What you should do:
Return, in their exact form, the lines that lie between the start of the data below and the line containing "Products (406, 17)", with both ends included.

=== Data extracts ===

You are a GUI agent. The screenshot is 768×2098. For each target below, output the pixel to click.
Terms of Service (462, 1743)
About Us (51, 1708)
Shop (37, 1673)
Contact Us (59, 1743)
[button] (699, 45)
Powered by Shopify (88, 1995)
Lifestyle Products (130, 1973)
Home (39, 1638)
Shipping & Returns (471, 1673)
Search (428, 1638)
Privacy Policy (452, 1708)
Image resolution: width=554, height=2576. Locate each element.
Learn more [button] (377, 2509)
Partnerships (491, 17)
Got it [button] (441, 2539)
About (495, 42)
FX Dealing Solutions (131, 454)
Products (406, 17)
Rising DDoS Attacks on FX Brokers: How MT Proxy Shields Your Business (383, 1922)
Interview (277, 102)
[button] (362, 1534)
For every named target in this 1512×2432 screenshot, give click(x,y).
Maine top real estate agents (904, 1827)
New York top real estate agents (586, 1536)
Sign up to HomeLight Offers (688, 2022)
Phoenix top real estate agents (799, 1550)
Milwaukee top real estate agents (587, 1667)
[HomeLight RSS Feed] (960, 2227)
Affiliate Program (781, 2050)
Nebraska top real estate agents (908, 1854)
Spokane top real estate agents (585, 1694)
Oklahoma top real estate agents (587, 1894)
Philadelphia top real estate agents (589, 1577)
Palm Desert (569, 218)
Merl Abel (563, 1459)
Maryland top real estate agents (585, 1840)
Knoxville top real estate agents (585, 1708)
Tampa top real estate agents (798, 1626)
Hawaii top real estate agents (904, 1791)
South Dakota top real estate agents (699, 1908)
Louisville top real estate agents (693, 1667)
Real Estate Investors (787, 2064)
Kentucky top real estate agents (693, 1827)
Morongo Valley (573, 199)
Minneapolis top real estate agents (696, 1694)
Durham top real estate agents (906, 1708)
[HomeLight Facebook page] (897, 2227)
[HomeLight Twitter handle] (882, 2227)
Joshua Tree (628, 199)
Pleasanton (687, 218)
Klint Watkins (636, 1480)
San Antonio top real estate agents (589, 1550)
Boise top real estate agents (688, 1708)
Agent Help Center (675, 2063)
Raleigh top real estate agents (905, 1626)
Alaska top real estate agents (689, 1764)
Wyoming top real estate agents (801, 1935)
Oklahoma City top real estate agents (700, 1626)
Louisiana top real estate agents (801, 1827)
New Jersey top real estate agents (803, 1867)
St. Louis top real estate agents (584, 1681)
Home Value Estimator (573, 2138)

===

Response box:
You are a GUI agent. The screenshot is 768×2098. For each target below, output the pixel to click.
Terms of Service (462, 1743)
About Us (51, 1708)
Shop (37, 1673)
Contact Us (59, 1743)
[button] (699, 45)
Powered by Shopify (88, 1995)
Lifestyle Products (130, 1973)
Home (39, 1638)
Shipping & Returns (471, 1673)
Search (428, 1638)
Privacy Policy (452, 1708)
Image resolution: width=554, height=2576. Locate each element.
Learn more [button] (377, 2509)
Partnerships (491, 17)
Got it [button] (441, 2539)
About (495, 42)
FX Dealing Solutions (131, 454)
Products (406, 17)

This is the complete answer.